• _EXCERPTED RECORDS_:
• • • • •

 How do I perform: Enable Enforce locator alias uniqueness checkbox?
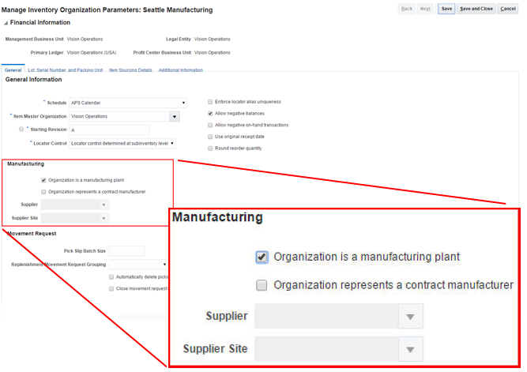click(x=209, y=102)
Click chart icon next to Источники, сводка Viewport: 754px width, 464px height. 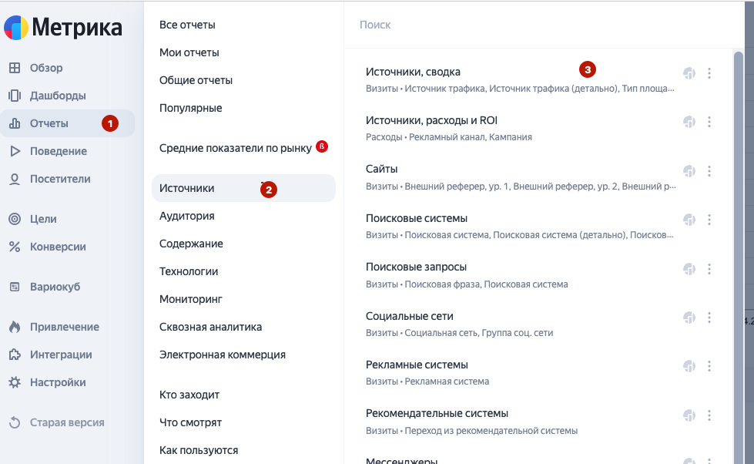[689, 73]
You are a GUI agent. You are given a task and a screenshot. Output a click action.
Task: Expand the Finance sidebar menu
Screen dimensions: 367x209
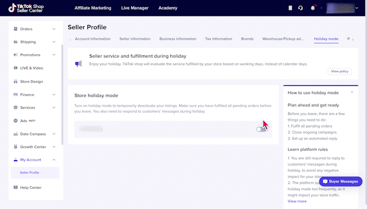[54, 95]
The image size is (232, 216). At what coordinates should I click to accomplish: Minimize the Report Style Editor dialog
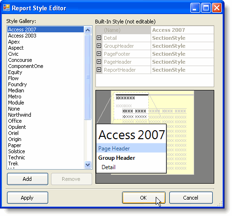click(x=195, y=7)
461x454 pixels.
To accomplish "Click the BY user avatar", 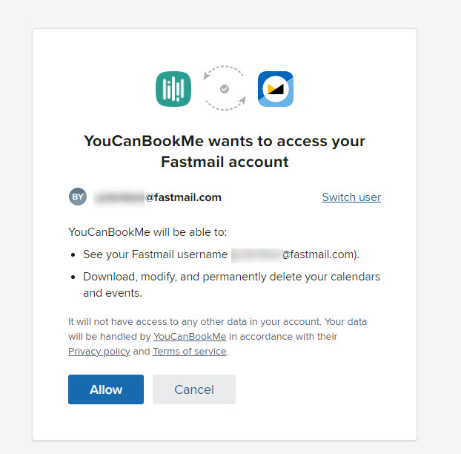I will pos(78,197).
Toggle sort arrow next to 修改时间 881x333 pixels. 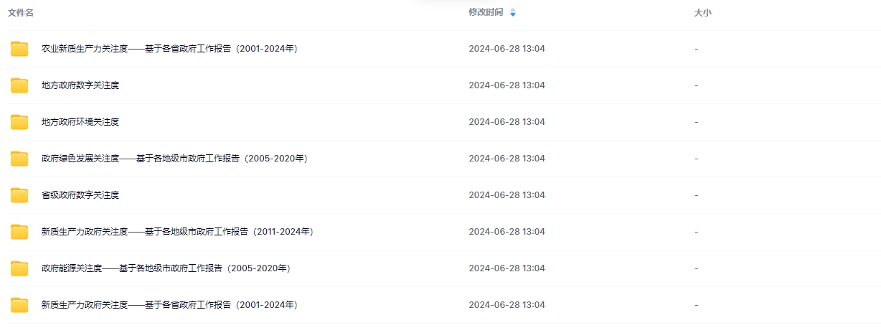[512, 13]
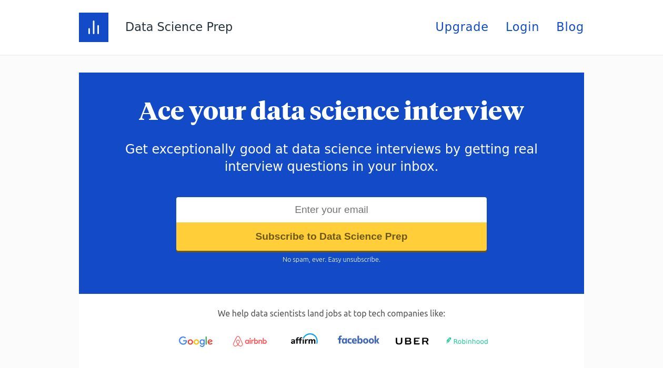The width and height of the screenshot is (663, 368).
Task: Click the top tech companies caption
Action: click(x=332, y=313)
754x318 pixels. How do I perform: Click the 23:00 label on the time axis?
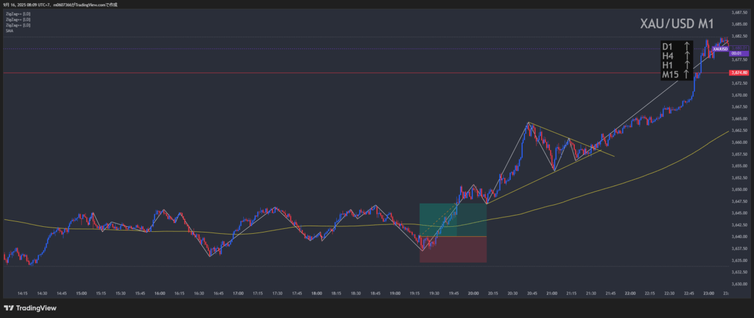click(x=709, y=293)
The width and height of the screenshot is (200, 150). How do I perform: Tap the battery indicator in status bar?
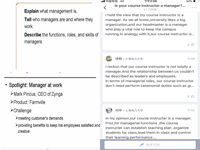pyautogui.click(x=194, y=2)
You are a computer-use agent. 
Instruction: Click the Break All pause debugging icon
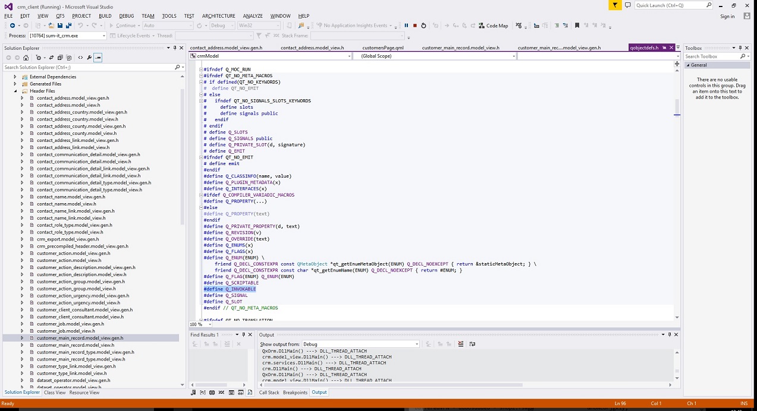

• • • • •

• _AIM OF THE TASK_: Each line above that contains the word "agent" should be returned.

• _THE COMPLETED TASK_:
You are a GUI agent. You are given a task and a screenshot. Output a click action.
You are a computer-use agent. 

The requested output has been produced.